Desafios de um jovem eleitor

 

Meu nome é Arthur, tenho 14 anos e sou de Campina Grande-PB. Nasci no início do primeiro mandato do ex-presidente Lula, e até hoje só vivenciei governos petistas (lembrando que temer era vice do PT). Minha experiência? Traumática. Nunca sequer brinquei na rua, por medo (e juízo, claro) de ser vítima da violência, que em nosso país mata mais que qualquer guerra ao redor do mundo. Não me recordo da época em que o ex-presidente usufruiu do plano real (até hoje, tem gente que diz que ele foi bom. Tão que tá preso).
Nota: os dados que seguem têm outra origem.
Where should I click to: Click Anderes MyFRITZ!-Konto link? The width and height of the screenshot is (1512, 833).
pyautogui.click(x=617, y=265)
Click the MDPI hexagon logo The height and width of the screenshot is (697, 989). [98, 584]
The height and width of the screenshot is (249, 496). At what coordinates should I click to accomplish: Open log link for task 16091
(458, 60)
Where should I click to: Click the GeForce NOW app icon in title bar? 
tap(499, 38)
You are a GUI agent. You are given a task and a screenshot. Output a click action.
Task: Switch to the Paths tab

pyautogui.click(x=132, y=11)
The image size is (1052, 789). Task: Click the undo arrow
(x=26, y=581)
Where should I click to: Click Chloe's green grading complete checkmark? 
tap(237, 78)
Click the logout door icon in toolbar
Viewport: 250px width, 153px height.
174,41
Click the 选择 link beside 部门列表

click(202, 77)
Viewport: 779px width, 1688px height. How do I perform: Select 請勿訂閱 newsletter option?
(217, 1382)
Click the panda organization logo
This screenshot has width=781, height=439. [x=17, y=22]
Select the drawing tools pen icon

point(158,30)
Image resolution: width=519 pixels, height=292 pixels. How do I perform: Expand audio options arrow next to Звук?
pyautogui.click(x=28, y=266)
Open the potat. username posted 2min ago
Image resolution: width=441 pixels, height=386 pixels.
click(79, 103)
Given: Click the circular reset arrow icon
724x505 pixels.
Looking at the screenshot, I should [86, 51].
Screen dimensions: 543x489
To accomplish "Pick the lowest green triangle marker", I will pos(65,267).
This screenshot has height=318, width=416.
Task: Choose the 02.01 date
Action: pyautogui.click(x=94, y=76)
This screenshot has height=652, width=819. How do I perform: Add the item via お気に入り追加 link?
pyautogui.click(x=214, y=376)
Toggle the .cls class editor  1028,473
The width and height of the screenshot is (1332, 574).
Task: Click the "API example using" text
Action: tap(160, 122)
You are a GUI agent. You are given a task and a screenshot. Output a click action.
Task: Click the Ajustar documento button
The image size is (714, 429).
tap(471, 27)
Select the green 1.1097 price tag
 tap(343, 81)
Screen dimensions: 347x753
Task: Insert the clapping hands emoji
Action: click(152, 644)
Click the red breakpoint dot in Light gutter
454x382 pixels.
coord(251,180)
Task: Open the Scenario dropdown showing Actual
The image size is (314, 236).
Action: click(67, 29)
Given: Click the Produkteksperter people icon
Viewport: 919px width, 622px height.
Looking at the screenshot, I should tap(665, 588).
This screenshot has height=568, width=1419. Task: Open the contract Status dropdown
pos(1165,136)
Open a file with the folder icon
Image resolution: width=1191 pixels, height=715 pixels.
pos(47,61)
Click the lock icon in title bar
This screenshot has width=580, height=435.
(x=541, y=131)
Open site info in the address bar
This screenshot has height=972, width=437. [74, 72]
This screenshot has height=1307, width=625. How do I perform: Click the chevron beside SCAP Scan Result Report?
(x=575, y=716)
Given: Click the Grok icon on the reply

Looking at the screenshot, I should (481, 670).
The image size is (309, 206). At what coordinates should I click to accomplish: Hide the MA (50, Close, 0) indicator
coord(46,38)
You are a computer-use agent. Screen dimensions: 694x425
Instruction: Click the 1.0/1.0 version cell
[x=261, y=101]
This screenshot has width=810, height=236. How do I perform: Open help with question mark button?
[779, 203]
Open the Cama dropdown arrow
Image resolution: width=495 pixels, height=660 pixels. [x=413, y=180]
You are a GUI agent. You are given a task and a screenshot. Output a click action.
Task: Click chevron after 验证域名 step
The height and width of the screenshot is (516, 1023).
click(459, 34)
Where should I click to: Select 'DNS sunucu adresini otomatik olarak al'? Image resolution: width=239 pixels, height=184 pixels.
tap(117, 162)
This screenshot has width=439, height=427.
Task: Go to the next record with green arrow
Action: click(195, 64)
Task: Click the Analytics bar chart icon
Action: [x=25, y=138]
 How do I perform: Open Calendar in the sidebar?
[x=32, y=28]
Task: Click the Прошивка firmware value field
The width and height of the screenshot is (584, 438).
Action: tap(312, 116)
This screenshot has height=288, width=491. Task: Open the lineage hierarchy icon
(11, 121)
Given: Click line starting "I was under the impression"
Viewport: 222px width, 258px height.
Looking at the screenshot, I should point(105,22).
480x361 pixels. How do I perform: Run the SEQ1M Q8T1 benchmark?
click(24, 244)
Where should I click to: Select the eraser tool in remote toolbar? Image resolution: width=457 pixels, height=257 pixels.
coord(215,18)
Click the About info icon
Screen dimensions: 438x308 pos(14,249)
Me recordo da época em que a inflação começou a subir, me recordo dos subsídios que criaram dívidas gigantes (que até hoje são o motivo dos altos impostos que pagamos), me recordo dos bilhões que foram desviados, dos 14 milhões de desempregados, dos financiamentos para as ditaduras da Venezuela e de Cuba, da maior crise da história da república, da quebra da 9ª maior empresa do mundo, do aumento do bolsa família em 2014 quando não tínhamos dinheiro sequer pra aumentar investimento em educação… A dívida de 15 anos de PT ficou, minha infância também. Estudei sempre em escola privada, a educação é muito precária por aqui. Nunca usei o serviço público de saúde, pois simplesmente não funciona. Eu tive o privilégio de suprir minhas necessidades básicas por meio das condições dos meus pais. Mas, e aquele garoto, que os pais estão desempregados, não pôde brincar na rua com os amigos, não pôde estudar, e a doença dele é só um número? Gente, eu hoje comemorei de forma muito forte. Gritei, pulei… Não foi por mim, muito menos por Bolsonaro. Foram gritos de liberdade. Eu não tive a oportunidade de viver um Brasil tranquilo, e sim caótico. Foram gritos que gritei por aquele garoto, pelos meus futuros filhos, netos… A infância de milhões que, assim como eu, nasceram no “PT”, não voltam mais, os 5 meses de trabalho anuais dos meus pais pra pagar imposto também não. A infância foi presa, a fase adulta ia ser pra pagar imposto, e na velhice eu ia desfrutar do rombo do INSS. O que passou não volta mais. O PT passou. Que ao invés da bolsa venha o emprego, que ao invés do subsídio venha a deflação, que ao invés da corrupção venham os justos, que ao invés de Cuba venha Brasil, e que ao invés de desordem e retrocesso venha-se ordem e progresso. Que Deus abençoe a nossa república, e que consigamos vê-la do jeito que merecemos. É só um desabafo, se sua experiência foi diferente, ótimo. Foi sorte.